WHAT IS NEEDED - Each line from the beginning of the data below through the line containing "is (1512, 793)." should be repeated exactly, please.

Records from a dataset -
"""
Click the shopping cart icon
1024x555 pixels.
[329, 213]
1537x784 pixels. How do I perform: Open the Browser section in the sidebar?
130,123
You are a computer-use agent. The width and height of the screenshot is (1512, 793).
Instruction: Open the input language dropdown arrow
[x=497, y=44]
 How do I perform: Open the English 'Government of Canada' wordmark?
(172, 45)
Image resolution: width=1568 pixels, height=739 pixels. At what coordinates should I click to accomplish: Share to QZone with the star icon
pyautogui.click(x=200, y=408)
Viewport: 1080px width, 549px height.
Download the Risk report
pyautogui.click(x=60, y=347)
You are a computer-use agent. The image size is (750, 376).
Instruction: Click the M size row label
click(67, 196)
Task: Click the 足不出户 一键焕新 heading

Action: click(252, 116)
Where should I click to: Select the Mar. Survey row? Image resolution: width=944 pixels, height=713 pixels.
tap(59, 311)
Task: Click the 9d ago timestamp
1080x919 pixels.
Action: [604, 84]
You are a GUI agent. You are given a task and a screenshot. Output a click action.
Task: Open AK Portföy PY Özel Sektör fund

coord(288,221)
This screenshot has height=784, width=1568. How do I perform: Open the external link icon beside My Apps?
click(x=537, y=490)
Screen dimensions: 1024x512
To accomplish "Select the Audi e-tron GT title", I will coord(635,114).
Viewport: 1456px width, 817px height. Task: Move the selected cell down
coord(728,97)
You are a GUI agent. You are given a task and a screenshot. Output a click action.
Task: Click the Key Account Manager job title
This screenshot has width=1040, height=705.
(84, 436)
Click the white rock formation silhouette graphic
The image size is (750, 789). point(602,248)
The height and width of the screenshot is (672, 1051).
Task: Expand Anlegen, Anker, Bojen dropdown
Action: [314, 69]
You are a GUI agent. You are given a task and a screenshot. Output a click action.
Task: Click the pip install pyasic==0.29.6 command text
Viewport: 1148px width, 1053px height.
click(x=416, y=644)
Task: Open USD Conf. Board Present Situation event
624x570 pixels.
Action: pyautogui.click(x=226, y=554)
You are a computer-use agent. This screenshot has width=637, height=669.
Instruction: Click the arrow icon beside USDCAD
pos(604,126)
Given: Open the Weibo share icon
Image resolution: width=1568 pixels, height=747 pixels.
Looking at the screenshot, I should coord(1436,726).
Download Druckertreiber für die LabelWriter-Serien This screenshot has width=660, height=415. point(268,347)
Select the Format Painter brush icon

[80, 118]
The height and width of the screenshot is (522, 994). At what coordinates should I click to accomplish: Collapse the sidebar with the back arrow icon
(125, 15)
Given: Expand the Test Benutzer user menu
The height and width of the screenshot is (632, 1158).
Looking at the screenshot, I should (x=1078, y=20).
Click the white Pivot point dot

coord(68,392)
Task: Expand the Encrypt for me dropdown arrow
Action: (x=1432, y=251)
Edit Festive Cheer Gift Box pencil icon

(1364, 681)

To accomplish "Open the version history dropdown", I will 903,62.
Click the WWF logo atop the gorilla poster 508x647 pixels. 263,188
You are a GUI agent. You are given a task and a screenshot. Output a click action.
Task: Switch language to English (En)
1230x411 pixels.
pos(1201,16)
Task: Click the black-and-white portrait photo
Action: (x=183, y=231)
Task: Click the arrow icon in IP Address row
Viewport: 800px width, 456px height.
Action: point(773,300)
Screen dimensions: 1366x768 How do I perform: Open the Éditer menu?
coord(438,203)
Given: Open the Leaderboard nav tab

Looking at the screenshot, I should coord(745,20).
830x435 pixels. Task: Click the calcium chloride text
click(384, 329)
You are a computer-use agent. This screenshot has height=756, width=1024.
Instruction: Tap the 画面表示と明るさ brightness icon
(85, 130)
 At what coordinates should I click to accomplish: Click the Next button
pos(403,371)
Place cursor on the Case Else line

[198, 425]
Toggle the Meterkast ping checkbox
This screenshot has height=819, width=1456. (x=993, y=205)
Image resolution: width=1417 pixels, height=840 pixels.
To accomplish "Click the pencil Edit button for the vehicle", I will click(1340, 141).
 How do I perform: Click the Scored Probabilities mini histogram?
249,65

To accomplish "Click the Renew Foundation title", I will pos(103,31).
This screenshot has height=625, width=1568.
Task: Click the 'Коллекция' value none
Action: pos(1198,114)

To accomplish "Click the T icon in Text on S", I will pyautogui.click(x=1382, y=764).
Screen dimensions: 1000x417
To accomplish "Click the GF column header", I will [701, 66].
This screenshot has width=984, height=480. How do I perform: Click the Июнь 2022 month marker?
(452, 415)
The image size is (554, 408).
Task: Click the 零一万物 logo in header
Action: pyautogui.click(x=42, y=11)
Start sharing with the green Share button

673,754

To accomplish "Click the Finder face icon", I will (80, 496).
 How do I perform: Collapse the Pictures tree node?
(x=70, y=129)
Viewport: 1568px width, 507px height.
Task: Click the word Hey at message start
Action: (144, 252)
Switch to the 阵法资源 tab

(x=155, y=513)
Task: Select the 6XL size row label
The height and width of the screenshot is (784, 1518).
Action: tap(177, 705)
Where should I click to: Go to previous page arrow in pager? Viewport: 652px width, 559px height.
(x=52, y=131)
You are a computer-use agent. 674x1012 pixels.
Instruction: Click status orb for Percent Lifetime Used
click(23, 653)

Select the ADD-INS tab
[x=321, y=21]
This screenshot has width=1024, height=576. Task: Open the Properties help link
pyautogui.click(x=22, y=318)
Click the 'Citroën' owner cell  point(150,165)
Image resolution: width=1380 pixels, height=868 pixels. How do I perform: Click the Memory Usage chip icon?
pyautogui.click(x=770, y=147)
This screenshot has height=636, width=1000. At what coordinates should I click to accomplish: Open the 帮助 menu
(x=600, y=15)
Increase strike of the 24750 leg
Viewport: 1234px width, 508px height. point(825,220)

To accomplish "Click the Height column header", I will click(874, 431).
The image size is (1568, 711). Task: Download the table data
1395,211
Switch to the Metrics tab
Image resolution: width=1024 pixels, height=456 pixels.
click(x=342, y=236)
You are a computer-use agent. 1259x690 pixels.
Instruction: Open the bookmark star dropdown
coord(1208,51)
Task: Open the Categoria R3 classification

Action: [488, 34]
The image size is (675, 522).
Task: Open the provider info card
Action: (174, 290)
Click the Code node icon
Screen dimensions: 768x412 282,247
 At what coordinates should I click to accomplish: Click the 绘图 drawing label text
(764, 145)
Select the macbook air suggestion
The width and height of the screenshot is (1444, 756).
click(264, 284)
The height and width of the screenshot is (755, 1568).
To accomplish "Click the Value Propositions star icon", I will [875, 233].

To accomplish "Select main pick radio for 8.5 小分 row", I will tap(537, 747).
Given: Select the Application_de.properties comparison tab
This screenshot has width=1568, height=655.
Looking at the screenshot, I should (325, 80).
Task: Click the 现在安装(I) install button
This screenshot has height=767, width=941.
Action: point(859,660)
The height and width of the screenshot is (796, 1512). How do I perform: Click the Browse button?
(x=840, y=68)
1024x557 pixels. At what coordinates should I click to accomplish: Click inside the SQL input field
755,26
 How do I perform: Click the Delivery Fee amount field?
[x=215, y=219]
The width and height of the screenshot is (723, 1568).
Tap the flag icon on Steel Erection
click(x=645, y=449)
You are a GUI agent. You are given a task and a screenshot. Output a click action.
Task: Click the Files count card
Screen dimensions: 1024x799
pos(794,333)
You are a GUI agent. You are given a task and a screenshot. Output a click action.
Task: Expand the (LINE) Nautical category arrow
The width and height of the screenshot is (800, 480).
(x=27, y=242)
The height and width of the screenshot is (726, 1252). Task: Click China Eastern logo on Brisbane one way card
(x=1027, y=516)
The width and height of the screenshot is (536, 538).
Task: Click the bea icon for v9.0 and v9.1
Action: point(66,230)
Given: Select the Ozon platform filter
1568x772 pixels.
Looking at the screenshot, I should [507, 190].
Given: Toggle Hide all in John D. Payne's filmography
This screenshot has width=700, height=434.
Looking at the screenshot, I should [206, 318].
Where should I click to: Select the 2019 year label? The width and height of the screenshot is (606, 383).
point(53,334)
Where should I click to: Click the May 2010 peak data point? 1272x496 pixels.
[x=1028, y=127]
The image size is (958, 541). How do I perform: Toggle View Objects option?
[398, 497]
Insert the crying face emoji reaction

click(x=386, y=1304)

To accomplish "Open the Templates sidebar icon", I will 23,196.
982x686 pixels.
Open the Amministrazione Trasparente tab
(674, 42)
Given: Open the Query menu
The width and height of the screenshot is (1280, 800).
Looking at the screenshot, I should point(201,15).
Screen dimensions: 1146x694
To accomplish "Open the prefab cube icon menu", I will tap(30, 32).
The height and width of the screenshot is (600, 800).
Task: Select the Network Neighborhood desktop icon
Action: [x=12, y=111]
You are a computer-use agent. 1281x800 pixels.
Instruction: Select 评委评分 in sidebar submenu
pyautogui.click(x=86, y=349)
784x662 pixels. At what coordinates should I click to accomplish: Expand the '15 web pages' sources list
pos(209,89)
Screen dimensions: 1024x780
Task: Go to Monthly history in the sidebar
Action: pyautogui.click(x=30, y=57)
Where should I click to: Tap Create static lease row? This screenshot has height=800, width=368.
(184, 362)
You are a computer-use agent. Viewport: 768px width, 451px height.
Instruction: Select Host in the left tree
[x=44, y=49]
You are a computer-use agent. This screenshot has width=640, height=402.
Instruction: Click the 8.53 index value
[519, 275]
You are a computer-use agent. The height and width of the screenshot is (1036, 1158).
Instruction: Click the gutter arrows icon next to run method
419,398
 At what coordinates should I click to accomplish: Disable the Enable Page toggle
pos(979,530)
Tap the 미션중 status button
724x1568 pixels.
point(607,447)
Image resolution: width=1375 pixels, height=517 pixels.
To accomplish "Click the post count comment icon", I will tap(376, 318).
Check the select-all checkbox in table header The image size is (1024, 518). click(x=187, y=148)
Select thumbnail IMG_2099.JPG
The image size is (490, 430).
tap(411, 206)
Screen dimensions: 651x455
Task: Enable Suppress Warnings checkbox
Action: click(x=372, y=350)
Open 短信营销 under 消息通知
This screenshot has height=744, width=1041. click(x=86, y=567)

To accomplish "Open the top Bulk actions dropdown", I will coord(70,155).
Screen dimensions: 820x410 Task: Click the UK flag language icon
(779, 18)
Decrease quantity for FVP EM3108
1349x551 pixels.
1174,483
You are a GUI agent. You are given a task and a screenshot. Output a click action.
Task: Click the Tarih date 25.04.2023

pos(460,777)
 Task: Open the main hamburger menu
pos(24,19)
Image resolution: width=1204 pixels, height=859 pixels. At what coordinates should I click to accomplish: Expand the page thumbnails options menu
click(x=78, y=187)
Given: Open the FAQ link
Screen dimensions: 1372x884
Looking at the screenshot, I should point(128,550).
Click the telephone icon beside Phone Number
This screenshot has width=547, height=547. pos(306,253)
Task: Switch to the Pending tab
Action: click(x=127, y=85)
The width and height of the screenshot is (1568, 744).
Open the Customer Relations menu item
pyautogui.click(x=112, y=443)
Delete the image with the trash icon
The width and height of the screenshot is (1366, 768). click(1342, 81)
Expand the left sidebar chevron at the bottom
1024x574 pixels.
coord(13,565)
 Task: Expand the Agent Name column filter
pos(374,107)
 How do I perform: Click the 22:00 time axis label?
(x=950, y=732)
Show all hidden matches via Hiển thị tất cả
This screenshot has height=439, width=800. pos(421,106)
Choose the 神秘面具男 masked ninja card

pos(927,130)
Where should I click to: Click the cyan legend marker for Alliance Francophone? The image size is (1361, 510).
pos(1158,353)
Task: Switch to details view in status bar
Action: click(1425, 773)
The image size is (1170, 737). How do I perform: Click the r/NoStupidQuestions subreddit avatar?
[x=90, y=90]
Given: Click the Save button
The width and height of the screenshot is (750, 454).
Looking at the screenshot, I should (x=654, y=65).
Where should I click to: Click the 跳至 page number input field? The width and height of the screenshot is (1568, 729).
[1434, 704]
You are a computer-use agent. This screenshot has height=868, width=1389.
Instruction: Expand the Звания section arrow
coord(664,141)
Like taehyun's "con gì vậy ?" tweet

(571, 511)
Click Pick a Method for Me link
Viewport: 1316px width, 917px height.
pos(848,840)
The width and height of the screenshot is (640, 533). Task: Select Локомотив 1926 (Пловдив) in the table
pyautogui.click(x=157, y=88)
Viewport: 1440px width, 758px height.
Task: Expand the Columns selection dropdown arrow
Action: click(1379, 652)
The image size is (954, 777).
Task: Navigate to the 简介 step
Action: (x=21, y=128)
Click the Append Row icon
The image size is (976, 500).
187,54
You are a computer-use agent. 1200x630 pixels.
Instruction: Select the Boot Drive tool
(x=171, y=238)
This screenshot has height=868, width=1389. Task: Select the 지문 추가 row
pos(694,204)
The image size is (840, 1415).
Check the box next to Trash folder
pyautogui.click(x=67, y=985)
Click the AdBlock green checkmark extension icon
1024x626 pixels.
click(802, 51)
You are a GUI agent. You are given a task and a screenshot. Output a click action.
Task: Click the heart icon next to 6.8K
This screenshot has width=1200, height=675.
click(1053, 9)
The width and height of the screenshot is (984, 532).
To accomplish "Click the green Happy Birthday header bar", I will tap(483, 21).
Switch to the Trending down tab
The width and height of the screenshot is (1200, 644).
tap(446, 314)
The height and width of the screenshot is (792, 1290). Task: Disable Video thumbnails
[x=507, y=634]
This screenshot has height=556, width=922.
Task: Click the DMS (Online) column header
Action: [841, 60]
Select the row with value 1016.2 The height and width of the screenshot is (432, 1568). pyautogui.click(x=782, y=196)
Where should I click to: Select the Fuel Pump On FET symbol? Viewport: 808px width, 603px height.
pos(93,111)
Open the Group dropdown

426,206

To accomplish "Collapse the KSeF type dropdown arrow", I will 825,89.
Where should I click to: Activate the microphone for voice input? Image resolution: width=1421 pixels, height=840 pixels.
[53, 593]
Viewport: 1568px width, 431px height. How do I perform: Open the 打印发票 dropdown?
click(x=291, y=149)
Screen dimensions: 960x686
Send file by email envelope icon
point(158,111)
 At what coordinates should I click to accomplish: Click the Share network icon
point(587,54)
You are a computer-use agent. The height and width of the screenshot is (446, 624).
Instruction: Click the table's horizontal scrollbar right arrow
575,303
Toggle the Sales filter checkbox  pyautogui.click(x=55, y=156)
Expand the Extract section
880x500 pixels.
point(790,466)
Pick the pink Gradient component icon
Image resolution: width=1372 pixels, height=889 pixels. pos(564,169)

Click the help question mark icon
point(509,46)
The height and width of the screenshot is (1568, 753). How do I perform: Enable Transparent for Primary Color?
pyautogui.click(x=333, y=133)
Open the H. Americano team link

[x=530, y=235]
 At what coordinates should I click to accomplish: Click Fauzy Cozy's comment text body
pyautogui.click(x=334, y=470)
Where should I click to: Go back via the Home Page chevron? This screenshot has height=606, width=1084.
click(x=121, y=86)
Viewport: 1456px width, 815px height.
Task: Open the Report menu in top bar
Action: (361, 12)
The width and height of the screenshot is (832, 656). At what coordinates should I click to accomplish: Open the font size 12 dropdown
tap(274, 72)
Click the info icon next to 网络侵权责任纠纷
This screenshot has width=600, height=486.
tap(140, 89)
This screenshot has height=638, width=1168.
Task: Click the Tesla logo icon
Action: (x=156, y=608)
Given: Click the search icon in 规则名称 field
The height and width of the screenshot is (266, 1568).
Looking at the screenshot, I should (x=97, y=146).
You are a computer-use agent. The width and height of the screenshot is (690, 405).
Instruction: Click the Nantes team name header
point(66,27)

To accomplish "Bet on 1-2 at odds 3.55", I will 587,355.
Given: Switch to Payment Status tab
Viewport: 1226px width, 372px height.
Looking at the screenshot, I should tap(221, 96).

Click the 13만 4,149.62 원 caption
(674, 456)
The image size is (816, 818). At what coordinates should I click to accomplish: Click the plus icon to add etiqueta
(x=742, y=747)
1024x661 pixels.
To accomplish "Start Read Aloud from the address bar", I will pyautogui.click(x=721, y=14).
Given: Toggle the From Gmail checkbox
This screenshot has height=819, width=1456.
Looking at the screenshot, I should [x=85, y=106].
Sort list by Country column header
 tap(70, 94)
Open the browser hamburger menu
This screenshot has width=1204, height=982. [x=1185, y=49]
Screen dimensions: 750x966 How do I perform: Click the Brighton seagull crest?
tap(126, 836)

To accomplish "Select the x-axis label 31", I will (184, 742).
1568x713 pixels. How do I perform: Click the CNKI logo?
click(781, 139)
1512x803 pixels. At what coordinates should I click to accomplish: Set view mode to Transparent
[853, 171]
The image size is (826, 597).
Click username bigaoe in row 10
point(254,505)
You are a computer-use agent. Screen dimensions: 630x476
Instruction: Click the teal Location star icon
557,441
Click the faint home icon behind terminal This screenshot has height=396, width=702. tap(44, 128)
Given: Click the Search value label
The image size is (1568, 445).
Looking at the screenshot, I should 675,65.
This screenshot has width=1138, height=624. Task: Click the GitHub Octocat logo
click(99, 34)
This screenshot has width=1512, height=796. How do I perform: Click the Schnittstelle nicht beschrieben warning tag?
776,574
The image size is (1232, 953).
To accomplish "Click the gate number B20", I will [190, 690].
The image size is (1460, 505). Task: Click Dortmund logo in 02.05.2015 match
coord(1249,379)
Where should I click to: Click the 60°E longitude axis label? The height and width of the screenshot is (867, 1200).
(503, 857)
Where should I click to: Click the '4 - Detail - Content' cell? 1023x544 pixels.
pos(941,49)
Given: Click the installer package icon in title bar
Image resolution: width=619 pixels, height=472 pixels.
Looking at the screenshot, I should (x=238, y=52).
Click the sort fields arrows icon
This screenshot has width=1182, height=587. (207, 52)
"""
ANSWER BOX -
Click the shopping cart icon
1024x555 pixels.
[329, 213]
1537x784 pixels. How do I perform: Open the Browser section in the sidebar?
130,123
You are a computer-use agent. The width and height of the screenshot is (1512, 793).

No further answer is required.